Each line below from the one containing "Task: Click the horizontal scroll right arrow" through the one containing "Click the chevron" is to be given again exactly, and no line outside that span.

Segment Start: Material shown

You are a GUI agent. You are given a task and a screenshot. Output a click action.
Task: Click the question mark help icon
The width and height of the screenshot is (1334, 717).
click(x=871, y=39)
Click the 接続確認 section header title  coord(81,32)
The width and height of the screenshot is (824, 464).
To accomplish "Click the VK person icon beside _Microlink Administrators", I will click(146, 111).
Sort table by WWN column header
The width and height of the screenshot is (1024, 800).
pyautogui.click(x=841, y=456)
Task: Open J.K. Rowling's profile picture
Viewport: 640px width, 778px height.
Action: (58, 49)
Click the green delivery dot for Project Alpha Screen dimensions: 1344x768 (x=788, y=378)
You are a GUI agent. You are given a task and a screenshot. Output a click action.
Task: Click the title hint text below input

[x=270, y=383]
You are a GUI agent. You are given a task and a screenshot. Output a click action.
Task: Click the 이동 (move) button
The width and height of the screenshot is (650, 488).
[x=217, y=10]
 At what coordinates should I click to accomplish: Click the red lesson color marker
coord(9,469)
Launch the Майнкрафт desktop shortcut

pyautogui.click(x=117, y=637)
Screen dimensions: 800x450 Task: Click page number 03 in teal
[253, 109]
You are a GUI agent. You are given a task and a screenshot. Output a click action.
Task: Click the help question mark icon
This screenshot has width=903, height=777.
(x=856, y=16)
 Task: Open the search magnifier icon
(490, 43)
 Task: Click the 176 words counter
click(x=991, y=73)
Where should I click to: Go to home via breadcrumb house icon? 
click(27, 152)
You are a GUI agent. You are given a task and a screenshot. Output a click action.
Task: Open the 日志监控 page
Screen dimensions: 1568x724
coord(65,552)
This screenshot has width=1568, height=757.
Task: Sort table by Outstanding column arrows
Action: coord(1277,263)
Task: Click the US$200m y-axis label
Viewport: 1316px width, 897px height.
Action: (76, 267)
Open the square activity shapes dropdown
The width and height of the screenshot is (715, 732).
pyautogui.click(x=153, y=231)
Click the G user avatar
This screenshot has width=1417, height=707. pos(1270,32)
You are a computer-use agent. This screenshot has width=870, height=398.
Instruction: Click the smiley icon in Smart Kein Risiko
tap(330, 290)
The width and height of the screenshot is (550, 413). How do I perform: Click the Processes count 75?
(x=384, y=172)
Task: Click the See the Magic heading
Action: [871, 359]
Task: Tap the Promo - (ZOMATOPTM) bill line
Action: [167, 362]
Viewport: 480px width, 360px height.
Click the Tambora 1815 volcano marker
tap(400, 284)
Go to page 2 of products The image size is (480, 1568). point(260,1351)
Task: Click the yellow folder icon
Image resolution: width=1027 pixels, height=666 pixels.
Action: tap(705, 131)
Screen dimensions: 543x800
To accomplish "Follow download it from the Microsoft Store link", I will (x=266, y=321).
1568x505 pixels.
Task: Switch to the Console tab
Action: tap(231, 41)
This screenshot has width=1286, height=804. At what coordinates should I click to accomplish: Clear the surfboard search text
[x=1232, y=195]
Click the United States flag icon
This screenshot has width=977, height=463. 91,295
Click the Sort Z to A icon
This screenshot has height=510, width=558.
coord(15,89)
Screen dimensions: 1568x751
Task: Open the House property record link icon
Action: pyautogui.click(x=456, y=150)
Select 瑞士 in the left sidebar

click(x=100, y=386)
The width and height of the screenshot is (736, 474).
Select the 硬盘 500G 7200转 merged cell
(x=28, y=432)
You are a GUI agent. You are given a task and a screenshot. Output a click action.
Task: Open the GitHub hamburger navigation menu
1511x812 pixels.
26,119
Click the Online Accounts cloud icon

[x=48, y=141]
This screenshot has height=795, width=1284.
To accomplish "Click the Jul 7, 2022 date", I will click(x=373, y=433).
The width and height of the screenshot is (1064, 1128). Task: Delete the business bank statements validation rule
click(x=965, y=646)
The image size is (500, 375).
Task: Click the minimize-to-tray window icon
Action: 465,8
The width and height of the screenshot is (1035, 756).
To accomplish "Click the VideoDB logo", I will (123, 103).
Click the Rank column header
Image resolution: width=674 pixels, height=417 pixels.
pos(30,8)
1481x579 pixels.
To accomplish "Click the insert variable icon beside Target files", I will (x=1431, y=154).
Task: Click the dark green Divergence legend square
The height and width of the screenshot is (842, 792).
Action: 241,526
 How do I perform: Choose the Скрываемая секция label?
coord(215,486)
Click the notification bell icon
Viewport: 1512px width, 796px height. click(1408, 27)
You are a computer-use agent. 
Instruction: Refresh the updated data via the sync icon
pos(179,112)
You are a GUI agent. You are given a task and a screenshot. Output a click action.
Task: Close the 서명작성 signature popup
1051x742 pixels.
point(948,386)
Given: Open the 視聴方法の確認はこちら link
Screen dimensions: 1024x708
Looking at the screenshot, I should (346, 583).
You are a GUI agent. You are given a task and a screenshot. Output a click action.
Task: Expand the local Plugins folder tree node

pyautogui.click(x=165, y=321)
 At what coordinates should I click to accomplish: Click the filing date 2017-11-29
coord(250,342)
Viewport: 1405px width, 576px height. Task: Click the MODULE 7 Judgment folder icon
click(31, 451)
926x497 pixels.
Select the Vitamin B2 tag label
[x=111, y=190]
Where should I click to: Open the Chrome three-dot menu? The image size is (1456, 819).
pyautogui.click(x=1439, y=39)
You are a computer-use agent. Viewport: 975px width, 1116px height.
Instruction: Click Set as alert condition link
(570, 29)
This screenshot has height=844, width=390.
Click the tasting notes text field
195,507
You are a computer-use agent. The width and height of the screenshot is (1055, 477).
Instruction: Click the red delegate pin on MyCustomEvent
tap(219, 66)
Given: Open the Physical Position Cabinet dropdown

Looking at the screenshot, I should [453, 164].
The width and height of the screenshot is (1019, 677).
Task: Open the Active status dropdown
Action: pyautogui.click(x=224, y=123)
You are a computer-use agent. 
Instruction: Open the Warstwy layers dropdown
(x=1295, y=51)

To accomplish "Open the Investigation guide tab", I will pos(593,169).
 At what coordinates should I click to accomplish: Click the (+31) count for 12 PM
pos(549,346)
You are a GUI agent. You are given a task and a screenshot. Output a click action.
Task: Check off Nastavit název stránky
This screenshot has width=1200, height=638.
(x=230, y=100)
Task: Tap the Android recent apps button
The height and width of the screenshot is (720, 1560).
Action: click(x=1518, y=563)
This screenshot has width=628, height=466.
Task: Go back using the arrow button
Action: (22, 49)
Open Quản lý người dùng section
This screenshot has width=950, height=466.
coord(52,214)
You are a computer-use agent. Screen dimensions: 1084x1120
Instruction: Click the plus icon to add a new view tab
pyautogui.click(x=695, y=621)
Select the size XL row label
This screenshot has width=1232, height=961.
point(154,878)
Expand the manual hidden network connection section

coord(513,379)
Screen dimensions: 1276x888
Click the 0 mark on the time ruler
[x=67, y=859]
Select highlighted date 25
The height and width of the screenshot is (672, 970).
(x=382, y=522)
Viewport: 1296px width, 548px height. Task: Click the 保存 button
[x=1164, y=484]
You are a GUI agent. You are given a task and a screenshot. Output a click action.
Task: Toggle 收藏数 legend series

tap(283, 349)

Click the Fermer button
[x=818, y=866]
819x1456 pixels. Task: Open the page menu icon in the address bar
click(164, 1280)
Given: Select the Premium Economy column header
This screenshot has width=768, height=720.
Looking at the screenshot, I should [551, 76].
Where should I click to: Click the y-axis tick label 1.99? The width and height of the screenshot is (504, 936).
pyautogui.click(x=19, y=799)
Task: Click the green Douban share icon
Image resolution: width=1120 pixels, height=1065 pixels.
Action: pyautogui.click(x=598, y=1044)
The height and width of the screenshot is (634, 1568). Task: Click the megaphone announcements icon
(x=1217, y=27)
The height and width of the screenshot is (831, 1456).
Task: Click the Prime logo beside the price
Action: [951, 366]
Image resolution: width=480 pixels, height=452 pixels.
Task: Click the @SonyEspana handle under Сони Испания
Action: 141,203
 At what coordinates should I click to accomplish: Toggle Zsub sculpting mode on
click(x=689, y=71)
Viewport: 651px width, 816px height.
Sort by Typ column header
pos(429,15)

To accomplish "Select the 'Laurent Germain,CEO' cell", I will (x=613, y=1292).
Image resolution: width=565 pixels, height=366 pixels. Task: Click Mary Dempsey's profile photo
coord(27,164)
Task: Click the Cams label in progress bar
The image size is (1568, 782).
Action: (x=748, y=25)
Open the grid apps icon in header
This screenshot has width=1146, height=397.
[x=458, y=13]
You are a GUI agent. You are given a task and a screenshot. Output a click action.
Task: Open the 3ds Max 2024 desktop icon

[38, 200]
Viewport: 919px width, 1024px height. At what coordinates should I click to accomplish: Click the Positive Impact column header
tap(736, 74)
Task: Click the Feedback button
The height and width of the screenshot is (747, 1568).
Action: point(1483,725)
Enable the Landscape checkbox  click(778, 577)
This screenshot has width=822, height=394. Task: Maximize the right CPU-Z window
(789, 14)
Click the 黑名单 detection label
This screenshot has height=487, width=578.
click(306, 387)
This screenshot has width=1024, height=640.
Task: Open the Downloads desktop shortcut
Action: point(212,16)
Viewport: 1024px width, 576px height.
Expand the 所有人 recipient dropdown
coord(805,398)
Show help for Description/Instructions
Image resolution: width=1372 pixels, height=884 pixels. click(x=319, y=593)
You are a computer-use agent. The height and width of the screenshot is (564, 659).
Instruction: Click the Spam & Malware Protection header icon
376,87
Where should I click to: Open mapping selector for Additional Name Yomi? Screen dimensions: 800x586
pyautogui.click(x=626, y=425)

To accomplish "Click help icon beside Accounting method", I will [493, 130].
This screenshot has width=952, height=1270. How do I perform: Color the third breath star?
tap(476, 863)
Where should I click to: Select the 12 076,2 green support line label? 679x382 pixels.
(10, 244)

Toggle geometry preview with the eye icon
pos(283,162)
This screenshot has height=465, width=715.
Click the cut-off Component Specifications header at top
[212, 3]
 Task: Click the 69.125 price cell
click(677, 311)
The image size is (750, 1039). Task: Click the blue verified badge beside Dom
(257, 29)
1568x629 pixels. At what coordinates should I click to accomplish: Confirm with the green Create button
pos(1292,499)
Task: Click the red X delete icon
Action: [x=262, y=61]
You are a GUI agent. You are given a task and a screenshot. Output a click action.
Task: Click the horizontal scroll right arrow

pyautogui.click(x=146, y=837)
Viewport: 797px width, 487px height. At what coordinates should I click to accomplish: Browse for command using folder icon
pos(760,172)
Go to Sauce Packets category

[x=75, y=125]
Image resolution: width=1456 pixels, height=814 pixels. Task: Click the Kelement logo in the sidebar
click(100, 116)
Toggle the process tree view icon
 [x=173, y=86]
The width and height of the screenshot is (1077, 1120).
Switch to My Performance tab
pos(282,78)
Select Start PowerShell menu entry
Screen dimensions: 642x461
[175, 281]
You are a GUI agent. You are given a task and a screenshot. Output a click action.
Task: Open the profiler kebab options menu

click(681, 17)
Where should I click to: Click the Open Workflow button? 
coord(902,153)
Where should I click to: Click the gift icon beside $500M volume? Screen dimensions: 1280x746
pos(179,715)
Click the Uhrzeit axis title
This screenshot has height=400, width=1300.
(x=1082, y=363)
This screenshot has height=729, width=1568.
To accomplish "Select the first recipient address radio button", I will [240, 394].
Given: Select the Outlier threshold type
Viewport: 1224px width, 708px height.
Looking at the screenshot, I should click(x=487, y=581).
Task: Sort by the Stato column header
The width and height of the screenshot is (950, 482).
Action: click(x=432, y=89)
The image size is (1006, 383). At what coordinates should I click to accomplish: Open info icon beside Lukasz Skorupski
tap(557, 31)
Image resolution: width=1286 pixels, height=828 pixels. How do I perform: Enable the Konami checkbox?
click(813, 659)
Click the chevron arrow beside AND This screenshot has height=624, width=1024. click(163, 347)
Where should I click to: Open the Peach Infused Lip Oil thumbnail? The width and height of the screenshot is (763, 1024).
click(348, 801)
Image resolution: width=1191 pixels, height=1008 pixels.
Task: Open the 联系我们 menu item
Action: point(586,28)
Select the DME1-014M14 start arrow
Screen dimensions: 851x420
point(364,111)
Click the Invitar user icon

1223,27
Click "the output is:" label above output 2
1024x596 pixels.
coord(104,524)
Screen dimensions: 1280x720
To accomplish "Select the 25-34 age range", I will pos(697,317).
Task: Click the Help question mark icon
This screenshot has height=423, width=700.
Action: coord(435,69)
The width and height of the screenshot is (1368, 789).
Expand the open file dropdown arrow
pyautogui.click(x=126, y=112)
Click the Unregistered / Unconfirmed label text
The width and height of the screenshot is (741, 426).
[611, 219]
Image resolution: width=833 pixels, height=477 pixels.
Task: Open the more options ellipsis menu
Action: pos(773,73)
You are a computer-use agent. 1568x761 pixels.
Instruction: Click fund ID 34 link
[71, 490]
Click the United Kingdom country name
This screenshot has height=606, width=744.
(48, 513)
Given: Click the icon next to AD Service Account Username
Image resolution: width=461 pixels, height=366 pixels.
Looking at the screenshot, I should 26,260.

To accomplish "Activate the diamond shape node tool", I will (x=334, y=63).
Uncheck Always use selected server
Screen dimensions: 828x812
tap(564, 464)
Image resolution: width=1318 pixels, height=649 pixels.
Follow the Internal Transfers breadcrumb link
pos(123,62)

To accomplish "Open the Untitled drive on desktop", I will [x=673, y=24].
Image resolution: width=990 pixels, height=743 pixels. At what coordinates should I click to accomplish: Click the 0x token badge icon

Segment End: Material shown

Output:
Task: Click the horizontal scroll right arrow

pyautogui.click(x=146, y=837)
Viewport: 797px width, 487px height. At what coordinates should I click to accomplish: Browse for command using folder icon
pos(760,172)
Go to Sauce Packets category

[x=75, y=125]
Image resolution: width=1456 pixels, height=814 pixels. Task: Click the Kelement logo in the sidebar
click(100, 116)
Toggle the process tree view icon
 [x=173, y=86]
The width and height of the screenshot is (1077, 1120).
Switch to My Performance tab
pos(282,78)
Select Start PowerShell menu entry
Screen dimensions: 642x461
[175, 281]
You are a GUI agent. You are given a task and a screenshot. Output a click action.
Task: Open the profiler kebab options menu

click(681, 17)
Where should I click to: Click the Open Workflow button? 
coord(902,153)
Where should I click to: Click the gift icon beside $500M volume? Screen dimensions: 1280x746
pos(179,715)
Click the Uhrzeit axis title
This screenshot has height=400, width=1300.
(x=1082, y=363)
This screenshot has height=729, width=1568.
To accomplish "Select the first recipient address radio button", I will [240, 394].
Given: Select the Outlier threshold type
Viewport: 1224px width, 708px height.
Looking at the screenshot, I should click(x=487, y=581).
Task: Sort by the Stato column header
The width and height of the screenshot is (950, 482).
Action: click(x=432, y=89)
The image size is (1006, 383). At what coordinates should I click to accomplish: Open info icon beside Lukasz Skorupski
tap(557, 31)
Image resolution: width=1286 pixels, height=828 pixels. How do I perform: Enable the Konami checkbox?
click(813, 659)
Click the chevron arrow beside AND This screenshot has height=624, width=1024. click(163, 347)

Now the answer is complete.